__SET TASK 1__
In the forum thread on logarithms of different bases, what value of x does the back of the book give?
__SET TASK 2__
Say whether each statement agrees with the forum thread on logarithms of different bases. Answer yes or no, and quote the deciding words. (a) GaryOg keeps getting x equal to the square root of 6. (b) TheEmptySet suggests converting everything to a base 2 logarithm. (c) TheEmptySet points out where GaryOg went wrong.
__SET TASK 3__
Reproduce word for word the part of the forum thread on logarithms of different bases starting with "I would try" and going on through "Hello, GaryOg!".

__PASSAGE SHOWN__
* * *
# Add/Sub Logs of different bases.

#### GaryOg

Hello,

Regarding, Solve for x,

Log(base2)x + Log(base3)x = 1

I keep getting x = sq root of 6.

The answer at the back of the book say x = 1.53.

Is the book wrong? / what am I missing?

Thank you,
Gary Og.

#### TheEmptySet

MHF Hall of Honor
Hello,

Regarding, Solve for x,

Log(base2)x + Log(base3)x = 1

I keep getting x = sq root of 6.

The answer at the back of the book say x = 1.53.

Is the book wrong? / what am I missing?

Thank you,
Gary Og.
Since I don't know what you did, I can't say where you went wrong.

I get the exact answer as

$$\displaystyle 2^{\frac{\log(3)}{\log(6)}} \text{ or }3^{\frac{\log(2)}{\log(6)}}$$

I would try by converting everything to a base 10 logarithm

$$\displaystyle \frac{\log(x)}{\log(2)}+\frac{\log(x)}{\log(3)}=1 \iff \log x^{\log 3}+x^{\log 2}=\log 2^{\log 3}$$

Now try to use the log properties to finish

1 person

#### Soroban

MHF Hall of Honor
Hello, GaryOg!
* * *
__DATASET EXTRACT__

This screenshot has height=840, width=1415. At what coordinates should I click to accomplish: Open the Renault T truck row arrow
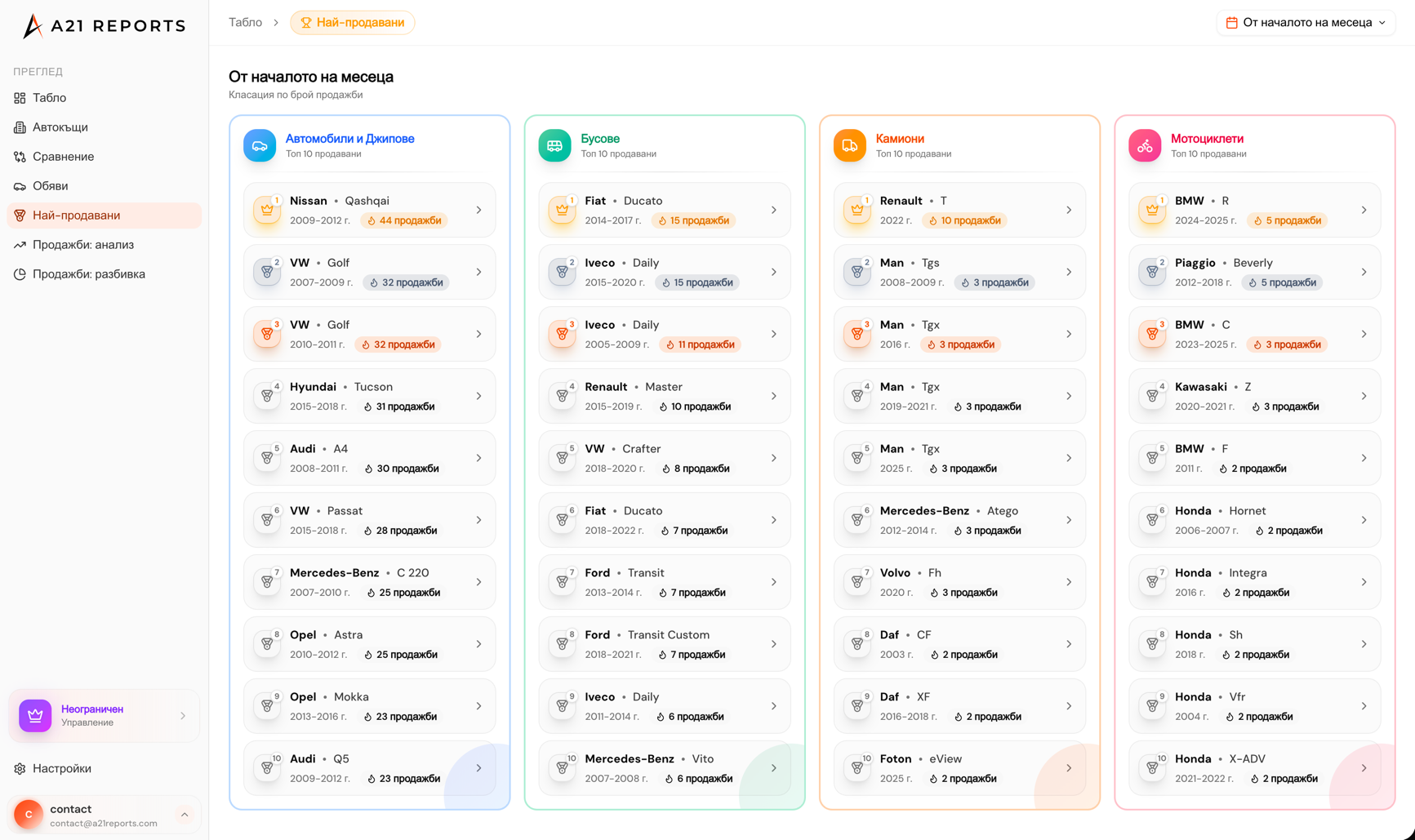coord(1069,210)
* * *
__TASK OUTPUT 1__
x = 1.53

__TASK OUTPUT 2__
(a) Yes: "I keep getting x = sq root of 6."
(b) No: "I would try by converting everything to a base 10 logarithm"
(c) No: "Since I don't know what you did, I can't say where you went wrong."

__TASK OUTPUT 3__
I would try by converting everything to a base 10 logarithm

$$\displaystyle \frac{\log(x)}{\log(2)}+\frac{\log(x)}{\log(3)}=1 \iff \log x^{\log 3}+x^{\log 2}=\log 2^{\log 3}$$

Now try to use the log properties to finish

1 person

#### Soroban

MHF Hall of Honor
Hello, GaryOg!